▸ Task prompt:
Echo back the lines from the one containing "Given: Click the Home house icon in sidebar" through the one containing "click(427, 266)", both included, with no changes.

_ _ _ _ _

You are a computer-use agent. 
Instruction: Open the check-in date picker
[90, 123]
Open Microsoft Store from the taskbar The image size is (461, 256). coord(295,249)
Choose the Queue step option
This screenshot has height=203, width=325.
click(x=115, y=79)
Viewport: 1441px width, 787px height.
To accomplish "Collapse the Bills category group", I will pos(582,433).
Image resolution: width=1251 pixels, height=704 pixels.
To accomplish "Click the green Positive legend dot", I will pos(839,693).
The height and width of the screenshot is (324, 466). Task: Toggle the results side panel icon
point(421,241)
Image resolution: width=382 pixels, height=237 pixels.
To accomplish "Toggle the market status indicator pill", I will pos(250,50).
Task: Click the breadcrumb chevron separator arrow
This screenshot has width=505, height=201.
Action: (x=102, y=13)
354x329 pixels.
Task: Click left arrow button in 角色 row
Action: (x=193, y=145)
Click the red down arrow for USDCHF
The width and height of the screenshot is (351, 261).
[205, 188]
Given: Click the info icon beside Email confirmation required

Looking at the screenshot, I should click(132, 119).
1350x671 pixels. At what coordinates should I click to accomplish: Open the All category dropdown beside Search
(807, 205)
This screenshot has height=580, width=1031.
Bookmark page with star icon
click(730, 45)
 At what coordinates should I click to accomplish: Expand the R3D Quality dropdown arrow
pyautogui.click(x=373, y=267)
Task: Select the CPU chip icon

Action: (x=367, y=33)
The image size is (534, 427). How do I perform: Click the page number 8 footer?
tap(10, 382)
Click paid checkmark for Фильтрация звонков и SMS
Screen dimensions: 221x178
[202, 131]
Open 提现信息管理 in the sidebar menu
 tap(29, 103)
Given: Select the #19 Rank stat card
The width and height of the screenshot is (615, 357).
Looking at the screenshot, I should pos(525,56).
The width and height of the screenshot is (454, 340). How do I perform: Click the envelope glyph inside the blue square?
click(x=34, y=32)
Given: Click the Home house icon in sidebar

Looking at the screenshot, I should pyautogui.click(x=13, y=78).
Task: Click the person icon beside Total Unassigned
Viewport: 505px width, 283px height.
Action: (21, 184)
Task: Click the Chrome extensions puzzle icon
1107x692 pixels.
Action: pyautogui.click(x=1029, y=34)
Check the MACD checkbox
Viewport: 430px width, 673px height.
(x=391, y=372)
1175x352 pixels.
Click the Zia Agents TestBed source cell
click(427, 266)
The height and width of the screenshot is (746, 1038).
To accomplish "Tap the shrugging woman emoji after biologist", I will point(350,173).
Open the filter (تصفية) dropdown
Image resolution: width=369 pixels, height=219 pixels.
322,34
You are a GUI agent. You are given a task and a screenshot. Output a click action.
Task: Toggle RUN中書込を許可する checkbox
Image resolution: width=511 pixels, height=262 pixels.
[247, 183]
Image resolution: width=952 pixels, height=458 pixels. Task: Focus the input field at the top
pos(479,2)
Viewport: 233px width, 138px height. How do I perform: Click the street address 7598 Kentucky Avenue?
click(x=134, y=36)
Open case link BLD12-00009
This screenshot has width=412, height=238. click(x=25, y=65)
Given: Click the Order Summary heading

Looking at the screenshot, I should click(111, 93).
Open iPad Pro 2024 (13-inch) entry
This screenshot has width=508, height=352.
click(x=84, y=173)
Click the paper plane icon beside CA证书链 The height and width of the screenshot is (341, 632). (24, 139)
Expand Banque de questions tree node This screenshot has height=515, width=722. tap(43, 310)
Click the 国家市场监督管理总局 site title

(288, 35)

_ _ _ _ _

▸ Written solution:
Given: Click the Home house icon in sidebar

Looking at the screenshot, I should pyautogui.click(x=13, y=78).
Task: Click the person icon beside Total Unassigned
Viewport: 505px width, 283px height.
Action: (21, 184)
Task: Click the Chrome extensions puzzle icon
1107x692 pixels.
Action: pyautogui.click(x=1029, y=34)
Check the MACD checkbox
Viewport: 430px width, 673px height.
(x=391, y=372)
1175x352 pixels.
Click the Zia Agents TestBed source cell
click(427, 266)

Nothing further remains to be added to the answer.